* Data to process
-------
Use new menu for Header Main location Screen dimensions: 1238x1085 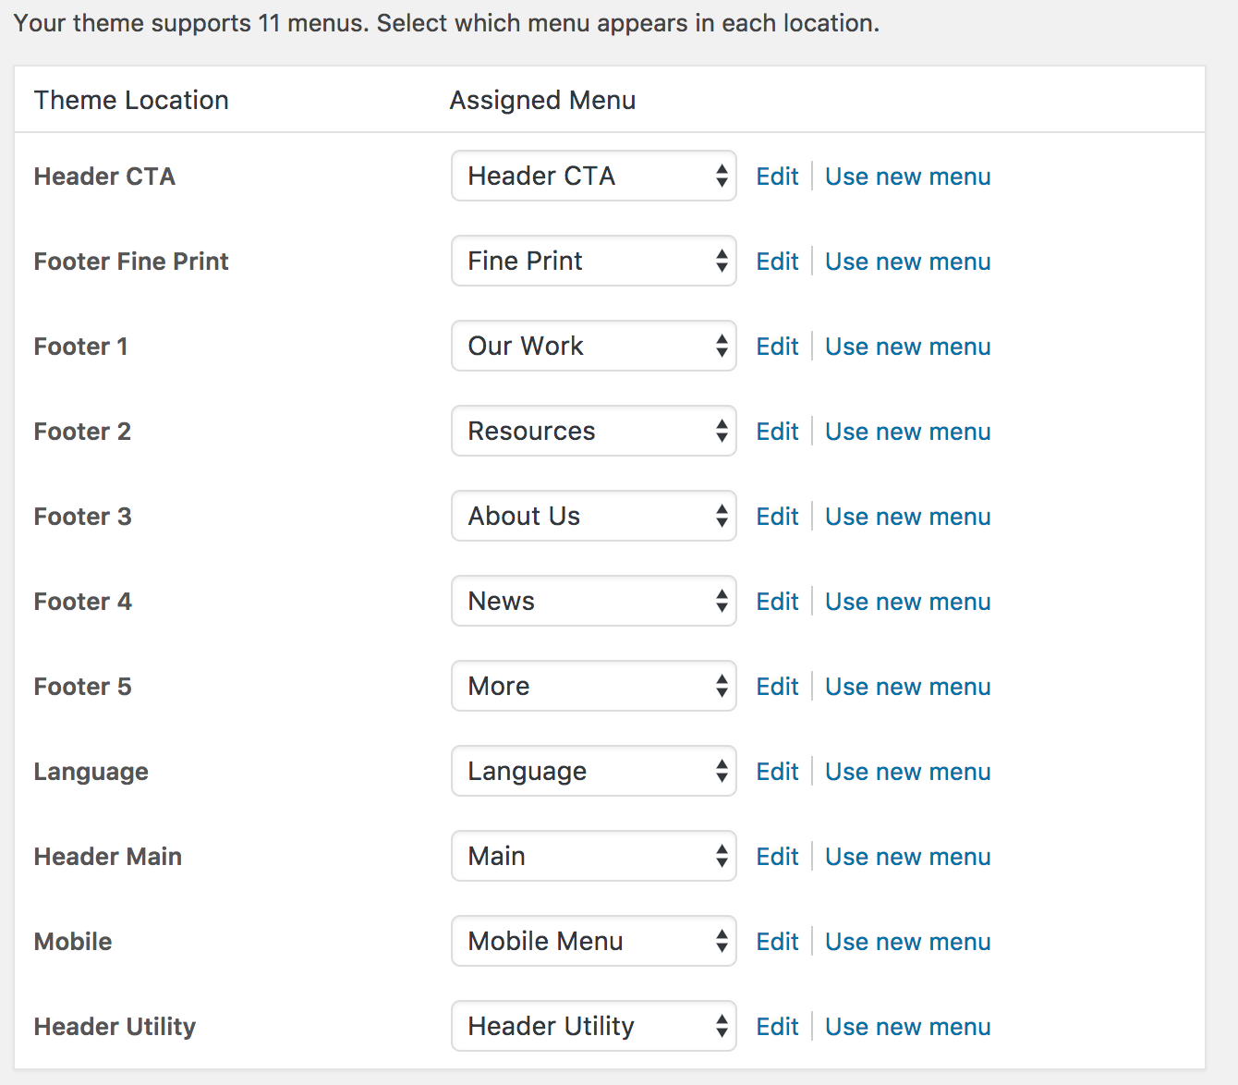(908, 857)
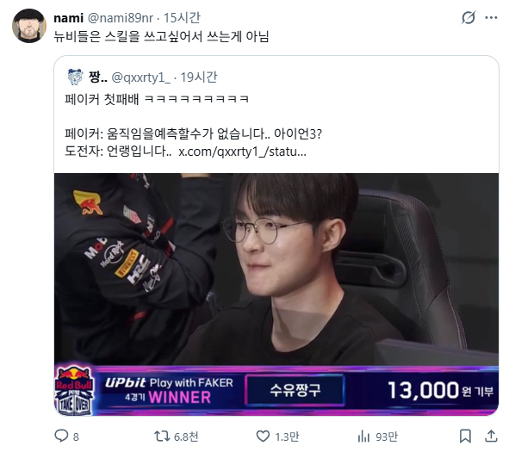Click the Red Bull Take Over logo
The width and height of the screenshot is (509, 452).
tap(74, 390)
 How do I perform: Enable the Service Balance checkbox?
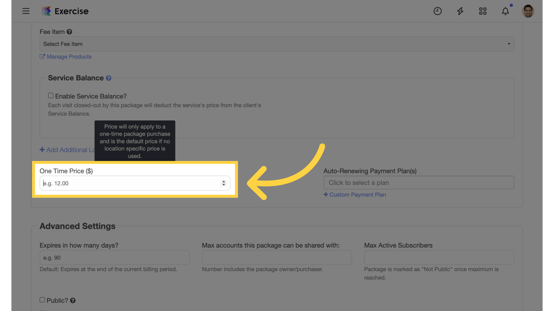(x=51, y=96)
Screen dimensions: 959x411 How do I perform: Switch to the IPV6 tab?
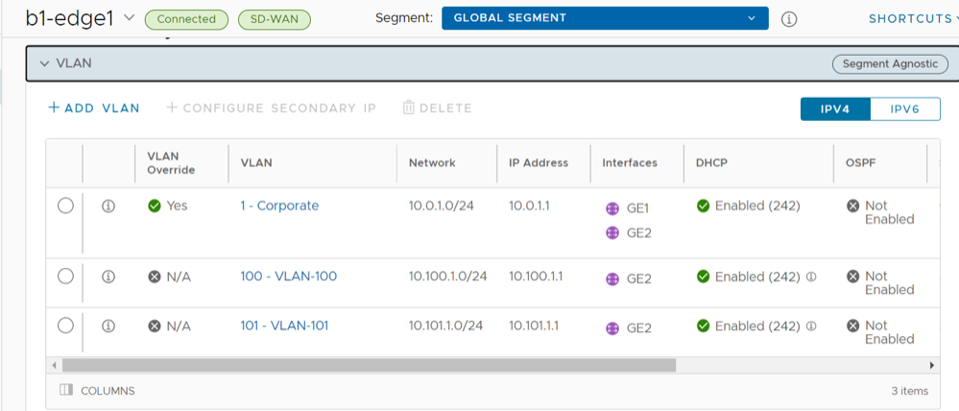[x=904, y=109]

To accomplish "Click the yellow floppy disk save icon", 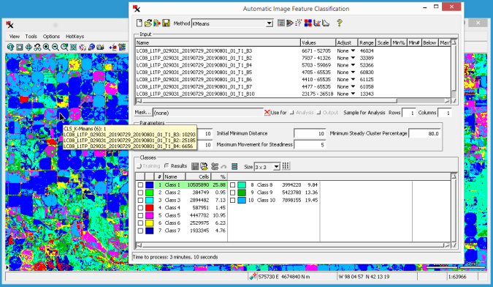I will pyautogui.click(x=166, y=23).
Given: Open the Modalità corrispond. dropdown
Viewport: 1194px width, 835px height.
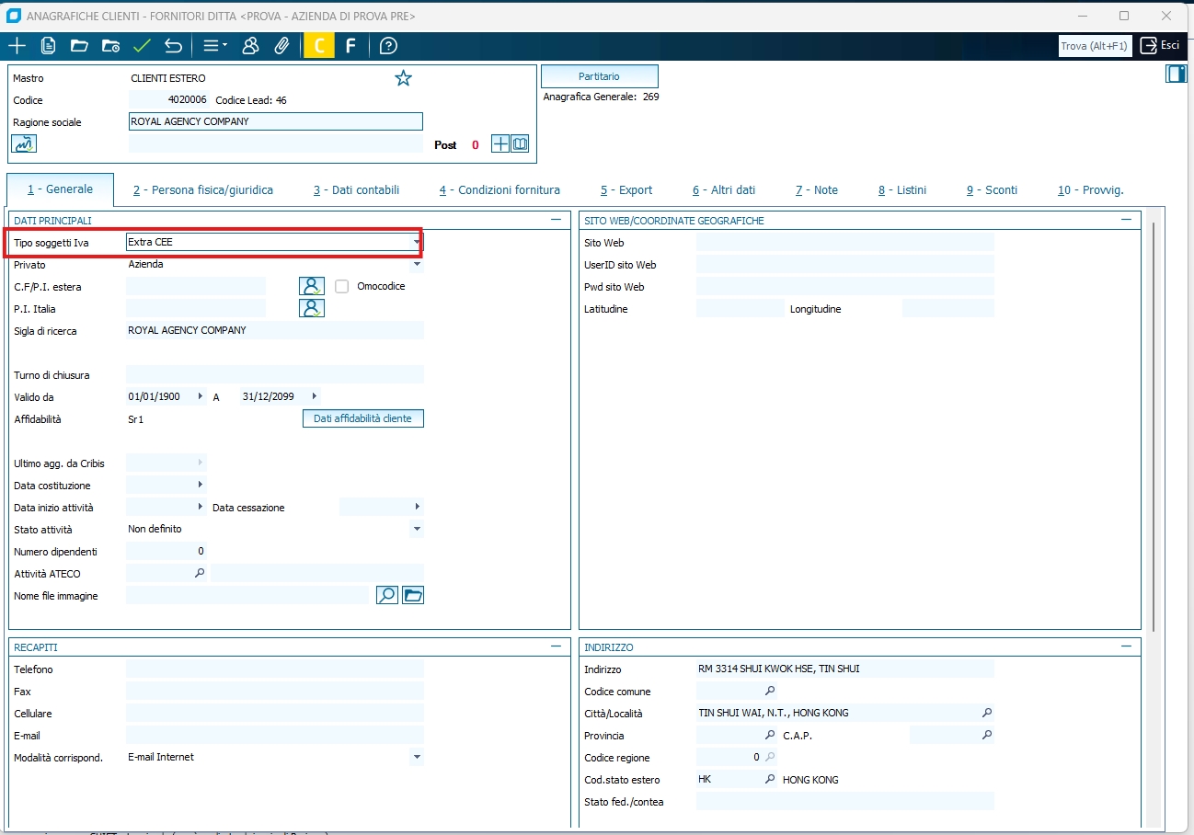Looking at the screenshot, I should pos(417,758).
-------
* What is needed
Produce an exact copy of the lines from the line containing "Given: Open the Modalità corrispond. dropdown" through the last line of the records, with no pictures and no other text.

* The answer
Given: Open the Modalità corrispond. dropdown
Viewport: 1194px width, 835px height.
Looking at the screenshot, I should pos(417,758).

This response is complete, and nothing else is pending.